Apache Hadoop is a collection of open-source software utilities that facilitate using a network of many computers to solve problems involving massive amounts of data and computation. © Wikipedia
Let's explore how exactly distributed storage works in Hadoop.
Imagine that we need to store a ton of documents, do some computation on them like counting all the unique users, and store the measurement of the users close to the source data. To regularly complete this operation with Hadoop, we first have to store the data to our hardware.
For the beginning, let’s imagine storing the data with one machine without Hadoop:
Now, imagine a scenario in which we need to handle an enormous number of files. Imagine that a file can be even bigger than a single machine’s HDD. For this situation, we can upgrade our machine by adding more HDD. Doing this will result in the following impediments:
Fitting enormous measures of assets into a single machine is incredibly costly. If our machine goes down unexpectedly, we can’t handle any data any longer.
To take care of these issues, we need to move towards splitting calculations into a few machines. To achieve this, we add 3 extra machines connected. We want them to be a computing cluster. The objective is to store data, utilizing as many resources of each machine as possible at the same time. We can call these machines workers or nodes.
Now, we can simply divide all input records by 4 (number of our nodes) so each machine would accept ¼ of input files. We expect that all documents should be loaded similarly on 4 machines. But then we face considerably more disadvantages:
Before we begin handling any data, we have to analyze each worker to know whether it has enough capacity to store the data. It can require some time (particularly if the connection isn’t strong enough) if we have multiple workers. We need to monitor the processing advancement of every worker to know when the activity is finished.
If a node breaks down, we have to distinguish it and figure out how to manage the documents relegated to this machine. For this situation, the processed data ought to be reassigned to alive nodes.aWe need a solitary point to access all the stored data. Else, we can never be certain that we asked all of the workers who may contain the information we need.
Now, let’s talk about real Hadoop architecture. It turns out, to beat the troubles mentioned above, we have to characterize an essential node (known as NameNode in Hadoop) from one of the workers (or DataNodes in Hadoop).
If we consider one node as NameNode, it can be liable for allocating input files to workers, monitor the executions, and, if necessary, reassign input documents to various workers. Moreover, if we need our information to be reliable, the NameNode should manage all the replications of the stored data.
For these purposes, all the HDD space of each node becomes divided by blocks. The information about each block and data inside is stored in Metadata on the NameNode.
At the point when we have the NameNode, writing the data to Hadoop become to resemble this:
When there is a sign to write the data to the Hadoop cluster, it goes to the NameNode.
The NameNode checks its metadata about blocks with enough free space. Then, it chooses in what block exactly each part of the data will be stored (and replicas as well).
When the choice about target blocks is done, NameNode tells the client which DataNodes should be utilized for each part of the data and in what block it should put each part of the data.

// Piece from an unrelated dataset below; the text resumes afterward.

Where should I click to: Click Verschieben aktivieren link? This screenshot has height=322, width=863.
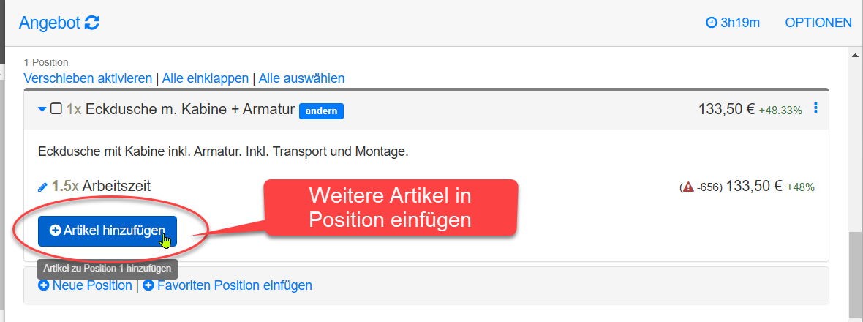click(x=88, y=78)
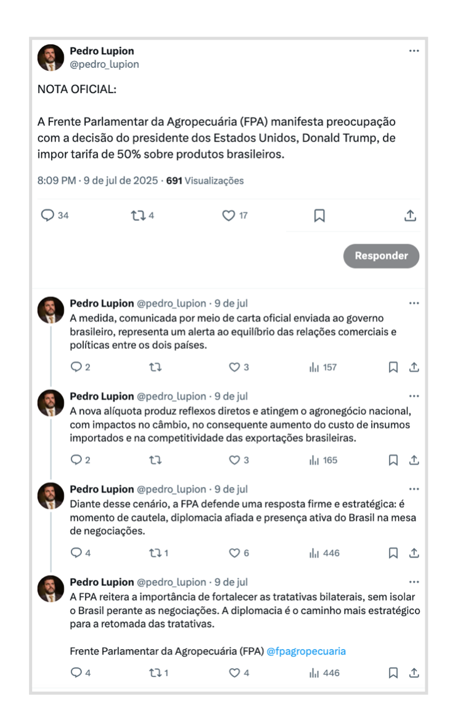Click the Responder button
This screenshot has height=728, width=455.
click(x=381, y=256)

While the client writes its data, NameNode waits for it to acknowledge the writing or to reset the Metadata.
The client connects to the objective DataNode, writes the data to the target blocks, and waits for the acknowledgment.
After the data is written, before sending the acknowledge, DataNode checks if we need replications for just loaded data. If we do, the DataNode replicates new data to another DataNodes, targeted by NameNode at the beginning and so on.
When the last DataNode completed the replication, it sends acknowledge back to the previous DataNode,
The acknowledgment should reach the original client.
When the client gets the acknowledgment, it goes to the NameNode and commits the successful writing. The NameNode saves the metadata about each block that was acknowledged.
At this moment, the writing is done, and data is saved and replicated among DataNodes. Now NameNode has the information in what blocks exactly each part of data is stored.
Described Hadoop architecture allows us to get rid of the challenges mentioned above:
NameNode always knows about all of the other nodes. No need to check all of the nodes every time we want to write the data. NameNode monitors every active writing and resets its metadata when timeout is reached. If DataNode goes down, NameNode will redirect the writing to alive DataNode.NameNode becomes a solitary point to access all the stored data because it keeps metadata about each block on other nodes. Finally, If we need more computing resources, we can connect more DataNodes to enlarge the cluster’s capacity.
Also published on Medium's Subdomain.